Clin Res Cardiol (2023). https://doi.org/10.1007/s00392-023-02180-w

Comparison of computed tomography-derived fractional flow reserve, plaque morphology and peri-coronary adipose tissue density with resting full-cycle ratio in patients with severe aortic valve disease
H. S. Wienemann1, M. Langenbach2, V. Mauri1, I. Langenbach2, K. Klein2, S. Macherey-Meyer3, M. Meertens3, S. Lee4, S. Baldus3, M. Halbach1, M. Adam1
1Klinik III für Innere Medizin, Herzzentrum der Universität zu Köln, Köln; 2Institut für Diagnostische und Interventionelle Radiologie, Universitätsklinikum Köln, Köln; 3Klinik für Kardiologie, Angiologie, Pneumologie und Internistische Intensivmedizin, Herzzentrum der Universität zu Köln, Köln; 4Klinik III für Kardiologie, Angiologie, Pneumologie und Internistische Intensivmedizin, Universitätsklinikum Köln, Köln;

Background: Coronary artery disease and severe (AS) frequently coexist. Computed tomography angiography (CT) and invasive coronary angiography (ICA) are used for planning of transcatheter aortic valve implantation (TAVI) in patients with AS. Recently, the utilization of CT with additional assessment of plaque morphology, perivascular Inflammation with peri-coronary adipose tissue (PCAT) density and hemodynamic function with CT-fractional flow reserve (CT-FFR) have been introduced. However, data regarding the diagnostic yield of these methods to identify functional ischemia in patients with AS are sparse. This study investigates the diagnostic performance of these methods compared to ICA with resting full-cycle ratio (RFR) as a reference physiological index in patients with AS.  

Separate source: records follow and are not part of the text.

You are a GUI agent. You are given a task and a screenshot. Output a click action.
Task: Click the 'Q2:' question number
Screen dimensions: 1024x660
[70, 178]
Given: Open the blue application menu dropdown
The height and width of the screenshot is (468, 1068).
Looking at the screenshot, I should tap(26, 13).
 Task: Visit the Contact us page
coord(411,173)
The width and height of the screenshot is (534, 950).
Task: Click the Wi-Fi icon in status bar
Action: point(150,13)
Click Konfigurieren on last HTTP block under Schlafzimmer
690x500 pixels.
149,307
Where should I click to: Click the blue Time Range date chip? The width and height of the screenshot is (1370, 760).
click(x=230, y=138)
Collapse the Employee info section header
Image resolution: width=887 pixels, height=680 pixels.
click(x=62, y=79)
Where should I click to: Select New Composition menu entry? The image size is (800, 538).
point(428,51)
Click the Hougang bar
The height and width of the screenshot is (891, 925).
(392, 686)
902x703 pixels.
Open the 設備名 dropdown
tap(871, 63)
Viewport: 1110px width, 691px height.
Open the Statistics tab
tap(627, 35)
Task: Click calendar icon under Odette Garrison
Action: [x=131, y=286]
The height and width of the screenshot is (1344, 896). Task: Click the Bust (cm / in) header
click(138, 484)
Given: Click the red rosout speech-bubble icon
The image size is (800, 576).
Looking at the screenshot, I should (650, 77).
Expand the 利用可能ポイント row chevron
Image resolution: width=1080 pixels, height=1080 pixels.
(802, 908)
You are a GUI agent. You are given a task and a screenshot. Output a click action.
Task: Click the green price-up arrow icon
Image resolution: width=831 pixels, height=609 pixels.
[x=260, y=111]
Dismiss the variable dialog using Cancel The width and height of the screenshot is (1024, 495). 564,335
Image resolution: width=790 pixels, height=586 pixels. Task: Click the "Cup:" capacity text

Materials and Methods: We retrospectively enrolled 87 patients with 95 lesions who underwent an electrocardiogram-gated CT for TAVI planning and ICA with RFR assessment. Anatomical CT quantification, plaque morphology and PCAT density assessment were performed using dedicated software (Medis Suite CT Plaque Analysis, Medis, Leiden, Netherlands) and CT-FFR analysis was calculated using prototype software (cFFR version 3.0, Siemens Healthineers, Erlangen, Germany).

Results: The mean patient age was 77.7±7.4 years, 38 % were female and median body mass index was 26.1 kg/m² [interquartile range (IQR):  24.1 to 29.7 kg/m²]. The mean aortic transvalvular gradient was 45.9±13.7 mmHg. The left anterior descending artery was the most commonly interrogated vessel (64%). Forty-two (44.2%) lesions were classified as functional significant by RFR (≤0.89) as the reference standard. CT-FFR showed an excellent diagnostic performance (area under the curve = 0.885, 95% CI 0.809–0.963, p < 0.001) in its ability to detect functional significant lesions, superior to anatomical, plaque morphology (i.e. necrotic core volume (NCV)) and PCAT assessment (Figure 1). Plaque composition  and PCAT were not significantly different in lesions with and without ischemia. Univariable and multivariable analysis revealed CT-FFR as the only predictor (OR: 1.28 (95% CI 1.17 to 1.43), p<0.001) for functional significant lesions. Overall, CT-FFR showed a diagnostic accuracy, sensitivity, specificity, positive predictive value, and negative predictive value of 88.4% (95%CI: 80.2%-94.1%), 78.5% (95%CI: 63.2%-89.7%), 96.2% (95%CI: 87.0%-99.5%), 94.3% (95%CI: 80.8%-99.3%) and 85.0% (95%CI: 73.4%-92.9%) to identify functional significant lesions.

Conclusion: CT-FFR was superior to CT anatomical, plaque morphology and PCAT assessment to detect functional significant stenosis in patients with AS.